*Element and text position data*:
+ + +

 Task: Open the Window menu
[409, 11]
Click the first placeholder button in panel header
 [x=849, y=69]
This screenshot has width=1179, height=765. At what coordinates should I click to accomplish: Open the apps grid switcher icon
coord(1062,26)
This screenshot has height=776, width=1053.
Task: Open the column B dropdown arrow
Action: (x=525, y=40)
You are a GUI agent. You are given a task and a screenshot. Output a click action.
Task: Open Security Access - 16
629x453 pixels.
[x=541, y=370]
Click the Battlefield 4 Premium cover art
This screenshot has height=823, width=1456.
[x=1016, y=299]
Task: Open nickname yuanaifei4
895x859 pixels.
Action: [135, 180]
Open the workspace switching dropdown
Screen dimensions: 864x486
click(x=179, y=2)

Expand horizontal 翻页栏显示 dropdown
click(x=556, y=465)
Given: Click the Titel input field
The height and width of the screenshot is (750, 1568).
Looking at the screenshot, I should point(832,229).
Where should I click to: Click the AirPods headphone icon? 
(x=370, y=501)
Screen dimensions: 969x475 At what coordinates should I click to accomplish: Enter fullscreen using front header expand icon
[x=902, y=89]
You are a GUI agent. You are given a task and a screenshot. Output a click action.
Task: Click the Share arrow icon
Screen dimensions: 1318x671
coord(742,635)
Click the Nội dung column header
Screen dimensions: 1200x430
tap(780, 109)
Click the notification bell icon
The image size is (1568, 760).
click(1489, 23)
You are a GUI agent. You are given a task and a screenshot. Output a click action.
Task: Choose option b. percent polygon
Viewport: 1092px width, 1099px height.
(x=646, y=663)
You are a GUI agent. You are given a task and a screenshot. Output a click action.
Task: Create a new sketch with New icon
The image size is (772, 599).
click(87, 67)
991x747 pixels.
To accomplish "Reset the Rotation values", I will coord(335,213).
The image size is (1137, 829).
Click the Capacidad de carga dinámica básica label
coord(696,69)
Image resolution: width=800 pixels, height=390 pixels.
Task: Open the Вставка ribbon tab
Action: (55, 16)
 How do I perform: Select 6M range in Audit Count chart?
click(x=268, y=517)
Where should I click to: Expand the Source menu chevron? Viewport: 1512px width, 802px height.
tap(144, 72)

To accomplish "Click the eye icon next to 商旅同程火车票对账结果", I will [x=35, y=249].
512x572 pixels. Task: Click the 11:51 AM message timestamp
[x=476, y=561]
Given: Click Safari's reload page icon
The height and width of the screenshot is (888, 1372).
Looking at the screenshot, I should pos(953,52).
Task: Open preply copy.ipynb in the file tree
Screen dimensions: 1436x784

+ + +

How many of the lines above contain the string "will"? Give only the number.

2